The final of the Eurovision Song Contest kicked off Saturday in Liverpool, with a Swedish diva and a party-loving Finnish rapper among favorites to win a joyous music competition clouded, for a second year running, by the war in Ukraine.
Britain is hosting on behalf of Ukraine, which won last year but can’t take up its right to hold the contest because of the war. Under the slogan “united by music,” the grand final fused the soul of English port city that birthed The Beatles with the spirit of war-battered Ukraine.
The sights and sounds of Ukraine ran through the show, starting with an opening film that showed 2022 Eurovision winners Kalush Orchestra singing and dancing in the Kyiv subway, with the tune picked up by musicians in the U.K. — including Kate, Princess of Wales, shown playing the piano.

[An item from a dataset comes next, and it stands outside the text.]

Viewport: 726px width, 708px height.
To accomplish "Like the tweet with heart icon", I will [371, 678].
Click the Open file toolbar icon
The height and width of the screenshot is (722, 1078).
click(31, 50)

The folk-rap band itself then emerged onstage in the Liverpool Arena on a giant pair of outstretched hands, accompanied by massed drummers.

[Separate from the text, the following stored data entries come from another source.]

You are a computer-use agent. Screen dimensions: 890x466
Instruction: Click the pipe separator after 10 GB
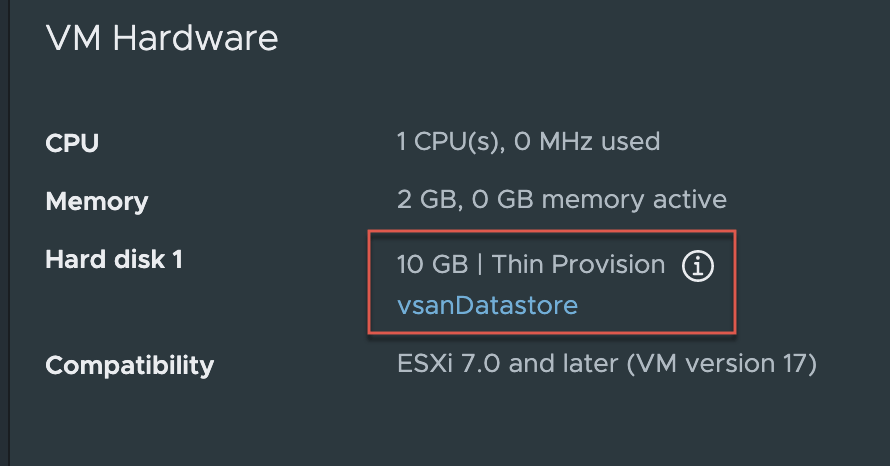pyautogui.click(x=478, y=264)
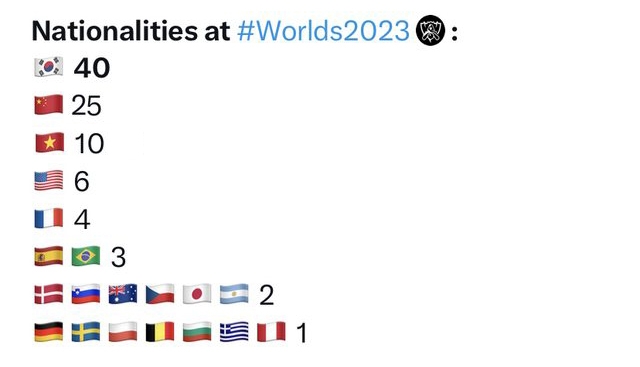This screenshot has width=640, height=367.
Task: Click the Greece flag emoji
Action: 234,331
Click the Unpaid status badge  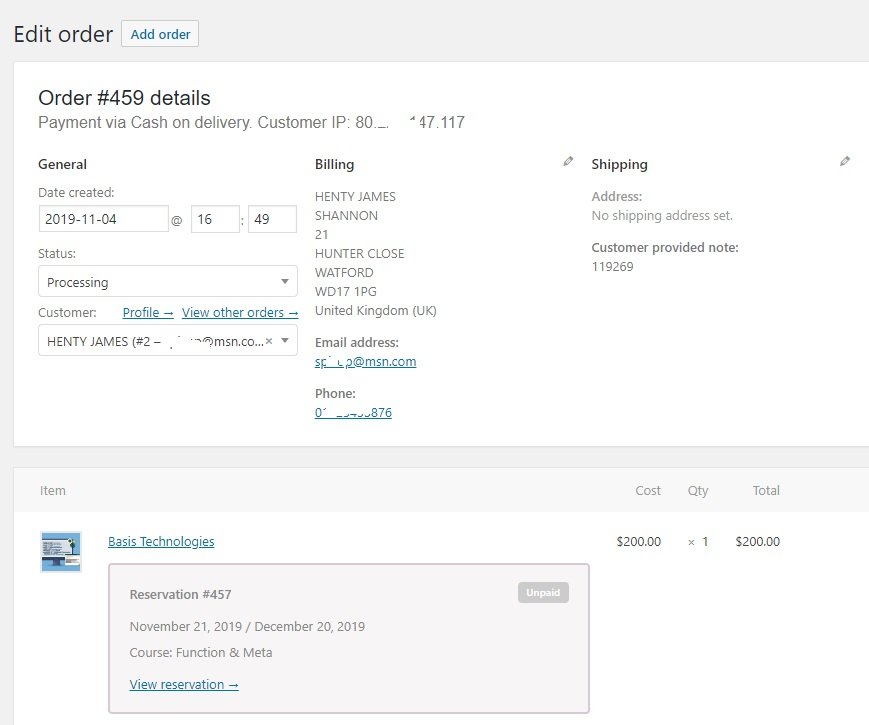pyautogui.click(x=543, y=593)
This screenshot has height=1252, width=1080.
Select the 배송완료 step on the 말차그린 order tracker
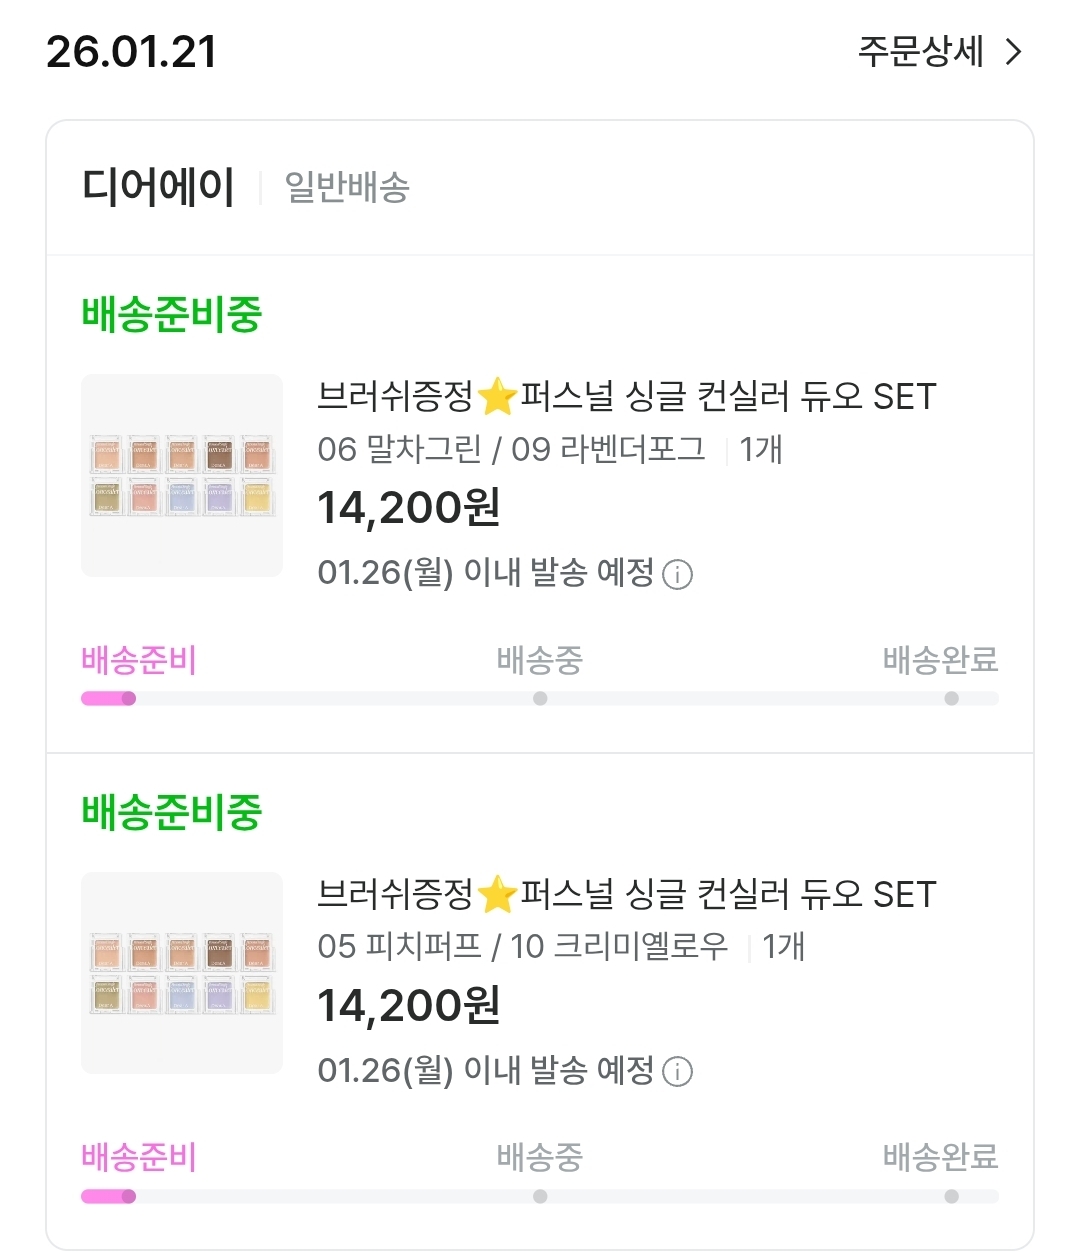[x=940, y=661]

Contestants from the 26 finalist nations entered the arena in an Olympics-style flag parade, to the sound of live performances from Ukrainian acts including Go A, Jamala, Tina Karol and Verka Serduchka — all past Eurovision competitors.
Now in its 67th year, Eurovision bills itself as the world’s biggest music contest — an Olympiad of party-friendly pop. Competitors each have three minutes to meld catchy tunes and eye-popping spectacle into performances capable of winning the hearts of millions of viewers.
The favorites include Swedish singer Loreen – the 2012 Eurovision winner, tipped by the bookies to take the title again with her power ballad “Tattoo” – and Finland’s Käärijä, a performer with Energizer bunny energy and a lurid green bolero top who goes from metal growler to sweet crooner on party anthem “Cha Cha Cha.”
Italy’s Marco Mengoni also has a strong following for “Due Vite” (Two Lives), a seductive ballad with enigmatic lyrics.
Austrian duo Teya & Salena was first to perform with “Who the Hell is Edgar?” — a daffy satirical ode to Edgar Allen Poe that also slams the meagre royalties musicians earn from streaming services. Another offbeat contender is antiwar rock opera “Mama ŠČ!” by Croatia’s Let 3, who mock militarist dictators amid Monty Pythonesque imagery before stripping down to their underpants onstage.
Rock is unusually well represented this year at a contest that tends to favor perky pop. Slovenia’s Joker Out, Germany’s Lord of the Lost and Australia’s Voyager all have guitar-crunching entries.
Reigning champion Ukraine is represented by Tvorchi, an electronica duo who pay tribute to the country’s resilience on “Heart of Steel.” Britain’s entrant is Mae Muller, scheduled to be the final performer of the night with her jaunty breakup anthem “I Wrote a Song.”
About 6,000 fans watched the show inside the arena, and tens of thousands more at a Liverpool fan zone and at big-screen events across the U.K. The global television audience has been estimated at 160 million.
Under spring sunshine, fans flocked in their thousands to city’s dockside area — now a vast party zone — near the Liverpool Arena contest venue. Many were draped in flags of their favored nations or dressed as their favorite acts. A large number of British fans wore red, white and blue Union Jack dresses or jackets.
“Just to come down and see people from all different nationalities, all different cultures — it’s good fun,” said Australia fan Martin Troedel, sporting a kangaroo on his hat.
“Frankly there’s some quite odd acts, which is what I love about it. You never know what to expect.”
Liverpool has embraced Eurovision, and Ukraine, with businesses across the city flying Ukrainian flags and a program of cultural events introducing locals to the art, music and food of the eastern European country.
Amid the musical celebration, viewers were reminded of the brutal cost of Russia’s invasion of Ukraine, though organizers say they turned down a request by President Volodymyr Zelenskyy to make a video address. The European Broadcasting Union said that would breach “the nonpolitical nature of the event.”
The winner will be decided by Eurovision’s famously complex system of jury and public votes, with each act hoping to escape the humiliation of getting “nul points” — zero points.
Founded in 1956, Eurovision is a European cultural institution that has produced breakout stars — ABBA and Celine Dion are both past winners – alongside performers whose careers sank without a trace.
In recent years, it has once again become a platform that can launch stars. Italian rock band Måneskin, who won in 2021, have played major U.S. festivals and opened for the Rolling Stones on tour. Last year’s British runner-up, Sam Ryder, has had a No. 1 album and performed at the Glastonbury festival.
“People know the value of stepping on that stage to 160 million people, knowing that they could go huge,” said Steve Holden, host of the official Eurovision Song Contest podcast. “ABBA did it in the 1970s, then it went quiet and it wasn’t quite seen as the launchpad it is now.
“Now, the music industry, the world, knows that if you appear at Eurovision, you could be in for a great thing.”